## Task list
a. Below is a news article about sinkholes in Hernando County. List every person it mentions by name.
b. Pick up the Hernando County sinkhole article below where it stops, and write the next few paragraphs.

Wednesday, June 27, 2012

Florida riddled with sinkholes: Multiple sinkholes open in Hernando County

In the Trillium community of Brooksville,
at least 15 sinkholes sliced up several front and back yards.
Florida riddled with sinkholes: Multiple sinkholes open in Hernando County by Tony Holt

 Brooksville - Chris Cook heard the suction from inside his house Sunday night.

It was dark, windy and raining. He saw the water stretching beyond the edge of the retention pond behind a row of homes along Nodding Shade Drive. It was inching toward the pole to his bird house, which is about 20 paces from his back porch.

Cook shined his flashlight to the left. He was joined outside by his next-door neighbor, who was hearing the same sounds.

He saw the whirlpool. He knew the depression underneath the flowing water was a fresh sinkhole.

In 24 hours, he saw 14 more open up in his neighborhood - some of them deeper than 20 feet.

Based on what he's heard during the previous 72 hours, he now immediately recognizes the sound of the ground collapsing into a sinkhole.

"Oh, I could hear the booms from my living room," he said. "It sounds like a big piece of furniture falling over. The whole house shakes."

Calls from several homeowners were made to Pulte, the developer of Trillium of Brooksville, located along County Line Road, a short distance east of Spring Hill.

A few of them said they aren't getting any answers.

"They clammed up," said Cook, who also made calls to his insurance company, the homeowners association and the county.


 One of his neighbor's has a sinkhole in his front yard.

Kelly Gregoire, who lives next door, had one sinkhole open a few feet from her 3-year-old's swing set. She dismantled a portion of it and moved it closer to the house so that it wouldn't fall inside.

"All of a sudden you hear this, 'woosh,'" she said, describing the last sinkhole she heard. "Everything just crashes down. It's crazy."

One of the holes that opened Monday morning swallowed a couple trees about 15 yards from Cook's property.

Mike Berros saw one third of his backyard disappear after a 25-foot-deep hole opened that same day.

He said the water was rushing out of it like a geyser.

Beginning today, the homeowners association will begin "earth-moving activities" in an effort to fill in the holes.

"We ask for your cooperation and patience as we mobilize the appropriate equipment necessary to make these repairs and undertake corrective actions," wrote Adam Smith, the board president.

He stated all homeowners who have detected sinkhole activities should contact their insurance companies.

## Given data

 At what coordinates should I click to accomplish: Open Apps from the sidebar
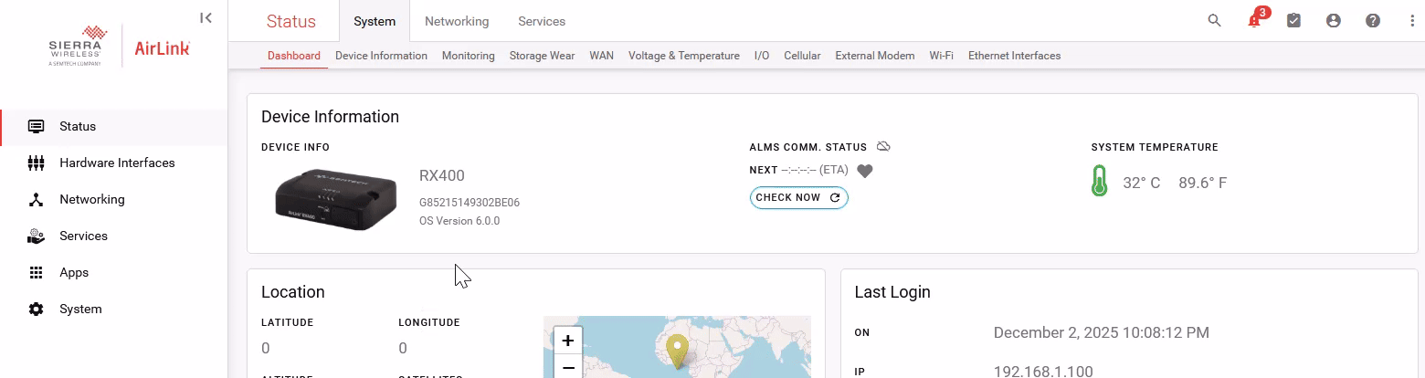click(x=74, y=272)
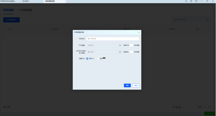Uncheck the 消息中心 reminder checkbox
The image size is (216, 116).
pyautogui.click(x=87, y=59)
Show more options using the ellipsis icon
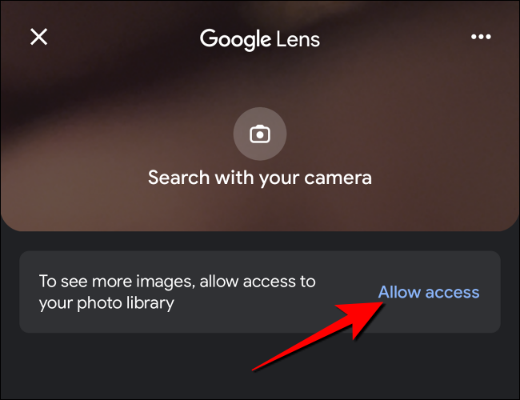Image resolution: width=520 pixels, height=400 pixels. tap(481, 37)
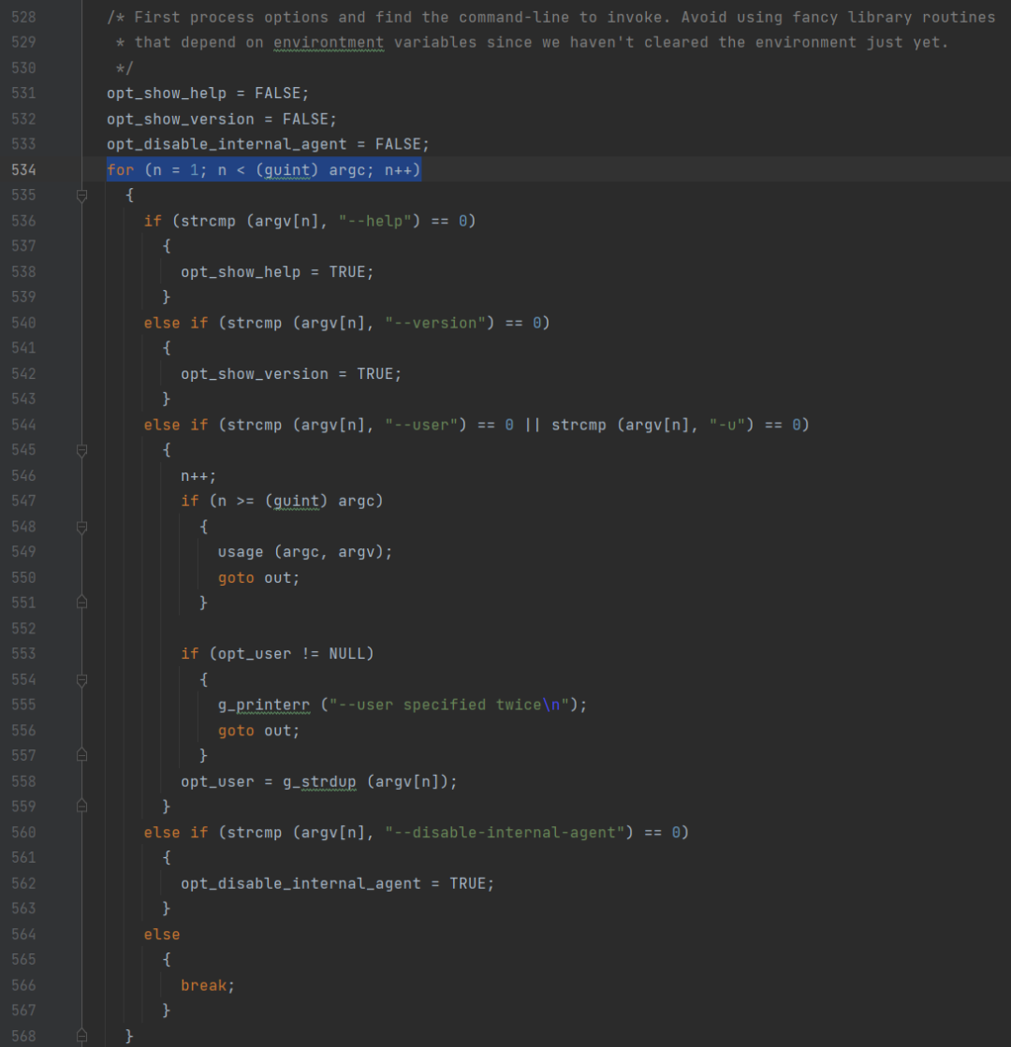This screenshot has width=1011, height=1047.
Task: Click the usage (argc, argv) call
Action: (x=304, y=552)
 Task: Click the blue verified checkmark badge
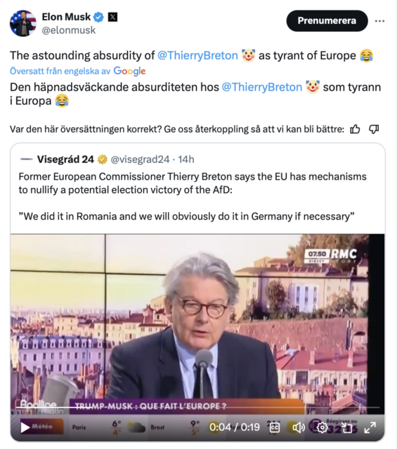[99, 17]
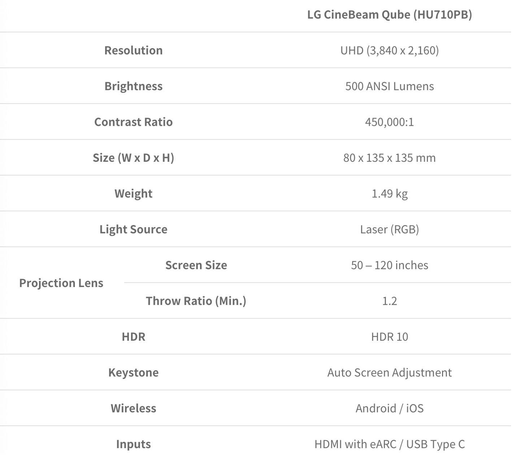Click the 1.49 kg weight value
This screenshot has height=455, width=520.
[x=390, y=194]
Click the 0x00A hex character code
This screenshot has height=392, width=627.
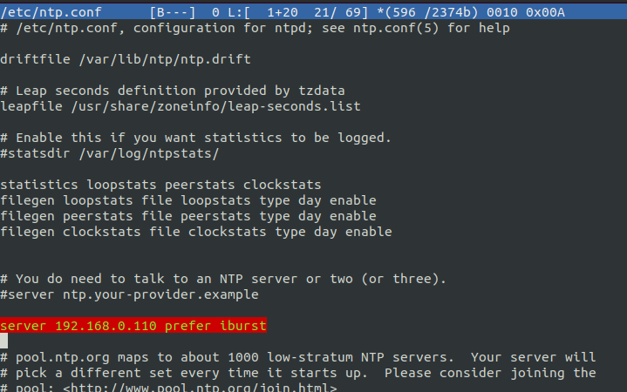545,12
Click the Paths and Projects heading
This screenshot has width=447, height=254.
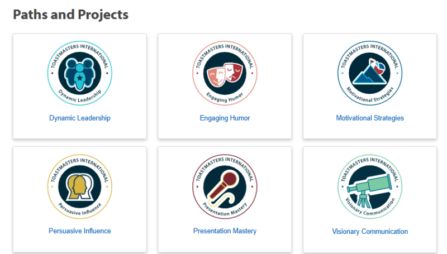click(71, 15)
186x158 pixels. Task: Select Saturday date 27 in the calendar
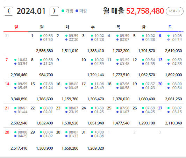click(x=160, y=108)
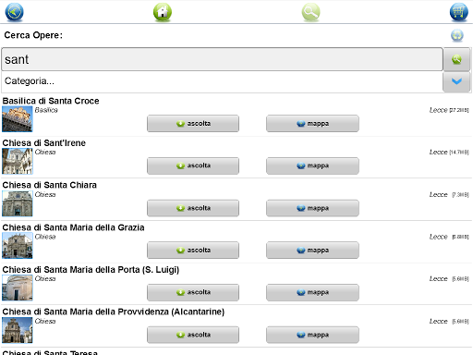Open the blue shopping cart icon
The image size is (473, 355).
tap(459, 12)
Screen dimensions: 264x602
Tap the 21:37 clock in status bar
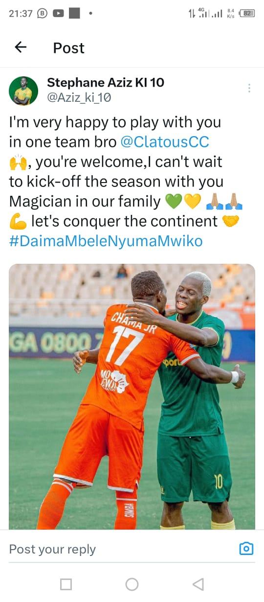point(21,14)
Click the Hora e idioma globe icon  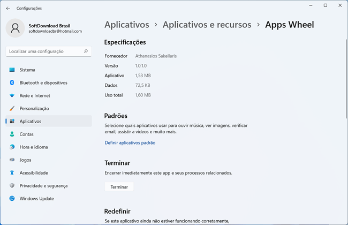[x=12, y=147]
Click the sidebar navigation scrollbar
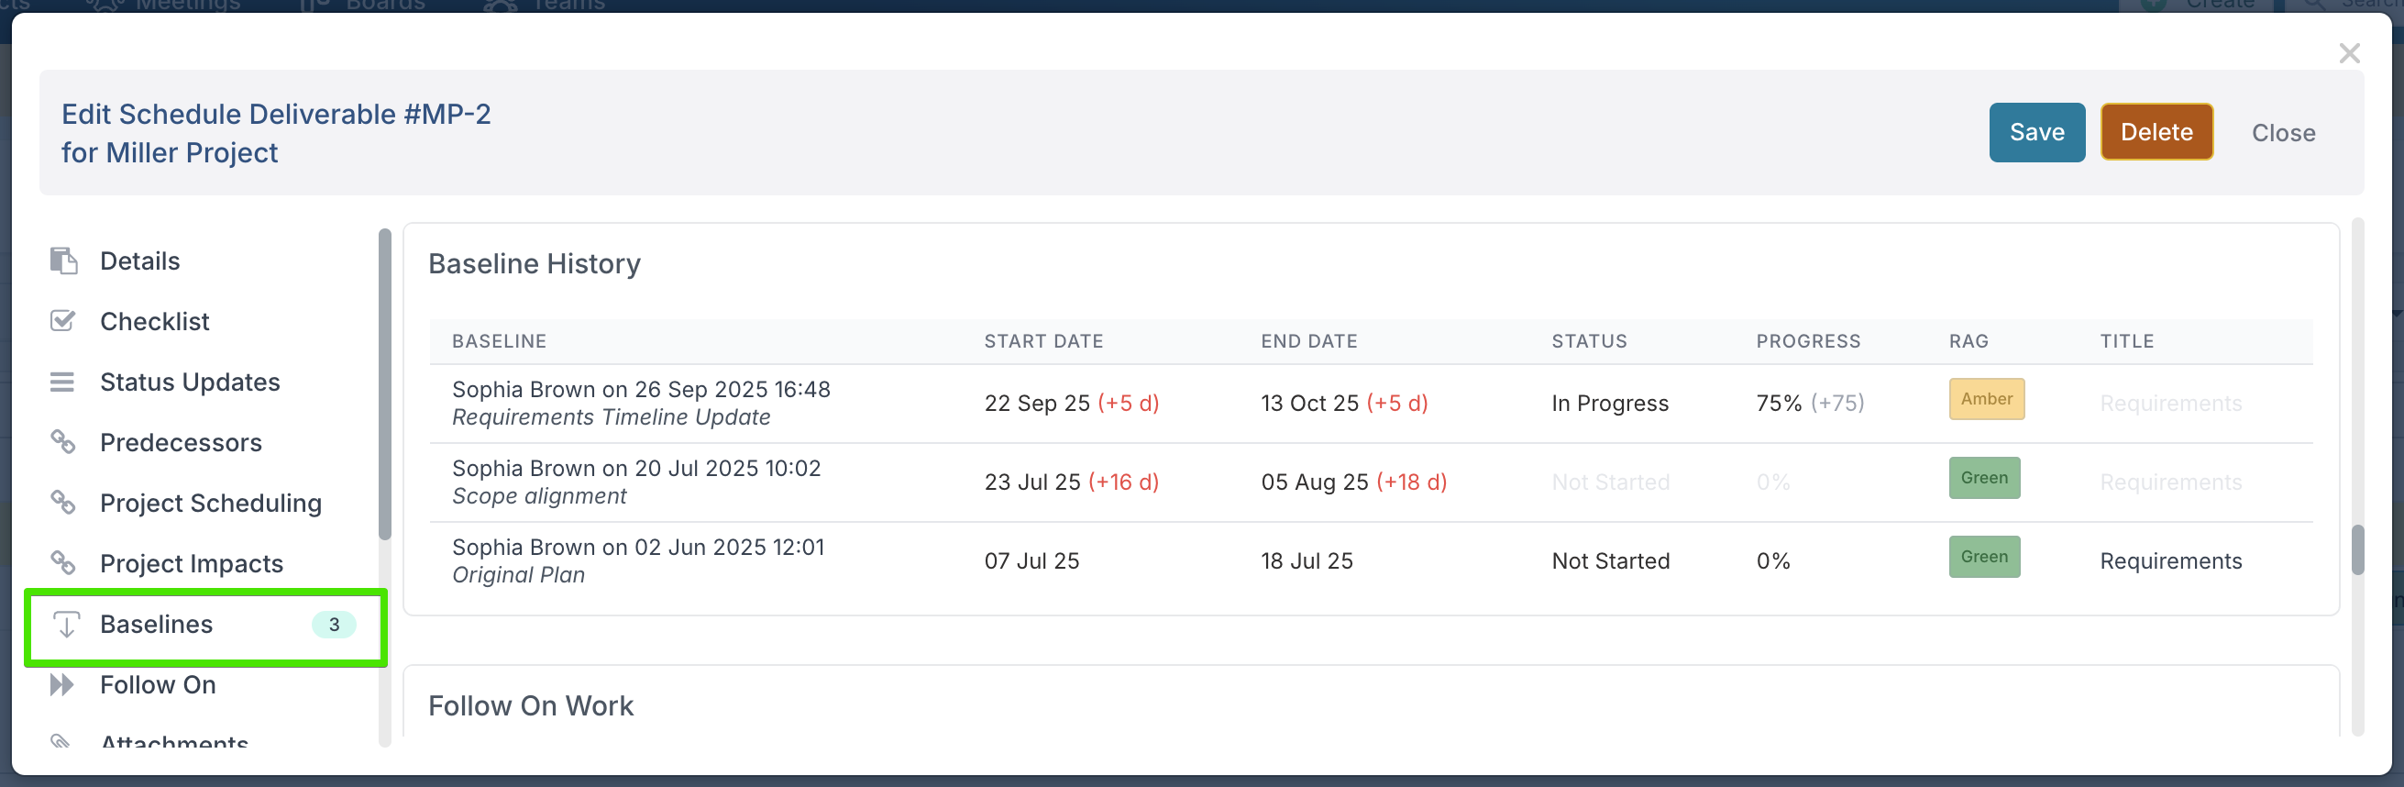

## Answers by item
a. Tony Holt, Chris Cook, Kelly Gregoire, Mike Berros, Adam Smith

b.
Cook, who has lived at Trillium for six years, said promises have been made about filling the sinkholes in the retention pond - property owned by Pulte. No guarantees have been made about holes on his or his neighbor's property.

"You trust your builder to do the right thing and build on a safe area and obviously this isn't safe," he said.

Sinkholes have cropped up across the county. The Hernando County Sheriff's Office reported about 30 in the area of Mariner Boulevard and Claymore Street.

* * * * *

In related news:

A trio of gaping holes opened Monday on a taxiway at the Hernando County Airport, affecting one of the entrances to the Army Air National Guard facility. Kim Poppke, marketing and property coordinator for the airport, said the airport is operational and repairs have already begun.

Poppke said the holes are roughly six feet deep and up to eight feet wide.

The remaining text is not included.